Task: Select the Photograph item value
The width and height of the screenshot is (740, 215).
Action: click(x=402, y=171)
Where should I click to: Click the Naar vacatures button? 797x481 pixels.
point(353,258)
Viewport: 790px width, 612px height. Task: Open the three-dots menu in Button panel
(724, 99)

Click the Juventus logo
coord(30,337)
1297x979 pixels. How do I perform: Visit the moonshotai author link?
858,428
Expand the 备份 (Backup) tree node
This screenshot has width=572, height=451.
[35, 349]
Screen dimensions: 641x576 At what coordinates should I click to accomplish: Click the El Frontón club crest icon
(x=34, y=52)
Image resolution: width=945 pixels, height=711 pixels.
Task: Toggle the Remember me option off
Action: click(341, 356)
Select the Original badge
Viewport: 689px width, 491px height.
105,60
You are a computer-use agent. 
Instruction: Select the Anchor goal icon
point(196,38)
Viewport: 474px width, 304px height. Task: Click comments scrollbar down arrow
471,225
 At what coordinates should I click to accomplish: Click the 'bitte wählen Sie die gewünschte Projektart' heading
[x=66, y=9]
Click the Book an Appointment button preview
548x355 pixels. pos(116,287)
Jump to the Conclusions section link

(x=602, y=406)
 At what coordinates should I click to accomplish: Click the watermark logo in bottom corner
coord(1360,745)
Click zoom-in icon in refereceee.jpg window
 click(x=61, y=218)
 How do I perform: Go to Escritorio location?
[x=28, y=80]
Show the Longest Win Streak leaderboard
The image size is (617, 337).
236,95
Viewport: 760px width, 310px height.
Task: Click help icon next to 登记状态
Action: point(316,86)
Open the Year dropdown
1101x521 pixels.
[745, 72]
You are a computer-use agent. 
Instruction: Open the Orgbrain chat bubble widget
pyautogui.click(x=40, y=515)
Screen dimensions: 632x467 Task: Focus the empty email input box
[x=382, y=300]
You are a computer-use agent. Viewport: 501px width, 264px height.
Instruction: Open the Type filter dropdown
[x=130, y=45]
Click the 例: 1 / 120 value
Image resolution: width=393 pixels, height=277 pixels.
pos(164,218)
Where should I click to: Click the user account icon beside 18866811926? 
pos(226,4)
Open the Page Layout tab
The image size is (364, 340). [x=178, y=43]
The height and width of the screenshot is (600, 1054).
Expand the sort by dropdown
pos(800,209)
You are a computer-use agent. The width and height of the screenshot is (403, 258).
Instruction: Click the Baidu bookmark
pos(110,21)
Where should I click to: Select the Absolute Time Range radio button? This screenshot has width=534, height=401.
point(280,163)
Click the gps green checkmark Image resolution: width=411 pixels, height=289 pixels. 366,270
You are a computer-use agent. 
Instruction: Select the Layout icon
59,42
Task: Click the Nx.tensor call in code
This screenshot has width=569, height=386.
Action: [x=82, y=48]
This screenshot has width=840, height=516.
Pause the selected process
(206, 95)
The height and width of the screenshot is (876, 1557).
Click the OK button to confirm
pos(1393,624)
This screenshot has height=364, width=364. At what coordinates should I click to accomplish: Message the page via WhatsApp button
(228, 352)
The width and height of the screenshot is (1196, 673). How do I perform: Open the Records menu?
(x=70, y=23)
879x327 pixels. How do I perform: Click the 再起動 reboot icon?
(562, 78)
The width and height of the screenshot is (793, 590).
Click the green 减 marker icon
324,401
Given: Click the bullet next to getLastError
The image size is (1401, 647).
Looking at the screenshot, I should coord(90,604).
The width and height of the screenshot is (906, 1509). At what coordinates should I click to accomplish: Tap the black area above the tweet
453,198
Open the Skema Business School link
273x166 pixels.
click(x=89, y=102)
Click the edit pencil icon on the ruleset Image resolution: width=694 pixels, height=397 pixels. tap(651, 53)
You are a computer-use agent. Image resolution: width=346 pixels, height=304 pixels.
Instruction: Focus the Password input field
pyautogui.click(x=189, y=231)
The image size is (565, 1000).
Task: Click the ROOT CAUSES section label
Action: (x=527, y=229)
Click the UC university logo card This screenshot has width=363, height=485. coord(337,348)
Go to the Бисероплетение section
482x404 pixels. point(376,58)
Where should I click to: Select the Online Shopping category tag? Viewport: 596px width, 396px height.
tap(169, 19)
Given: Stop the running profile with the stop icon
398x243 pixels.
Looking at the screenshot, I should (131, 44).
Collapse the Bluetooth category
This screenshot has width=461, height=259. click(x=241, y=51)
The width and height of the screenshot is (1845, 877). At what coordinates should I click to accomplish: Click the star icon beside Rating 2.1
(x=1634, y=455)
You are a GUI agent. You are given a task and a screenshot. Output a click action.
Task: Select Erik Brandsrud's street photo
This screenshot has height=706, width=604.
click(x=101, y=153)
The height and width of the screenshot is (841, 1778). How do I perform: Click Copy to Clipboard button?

○ ○ ○ ○ ○ ○ ○

▸ PROBLEM TO SOLVE
From the material above, set down exactly the lines starting at the one with "gewünschte Projektart' heading" and ending at the one with "You are a computer-use agent. Viewport: 501px", end lines included.

▸ TASK SOLUTION
 At what coordinates should I click to accomplish: Click the 'bitte wählen Sie die gewünschte Projektart' heading
[x=66, y=9]
Click the Book an Appointment button preview
548x355 pixels. pos(116,287)
Jump to the Conclusions section link

(x=602, y=406)
 At what coordinates should I click to accomplish: Click the watermark logo in bottom corner
coord(1360,745)
Click zoom-in icon in refereceee.jpg window
 click(x=61, y=218)
 How do I perform: Go to Escritorio location?
[x=28, y=80]
Show the Longest Win Streak leaderboard
The image size is (617, 337).
236,95
Viewport: 760px width, 310px height.
Task: Click help icon next to 登记状态
Action: point(316,86)
Open the Year dropdown
1101x521 pixels.
[745, 72]
You are a computer-use agent. 
Instruction: Open the Orgbrain chat bubble widget
pyautogui.click(x=40, y=515)
Screen dimensions: 632x467 Task: Focus the empty email input box
[x=382, y=300]
You are a computer-use agent. Viewport: 501px width, 264px height.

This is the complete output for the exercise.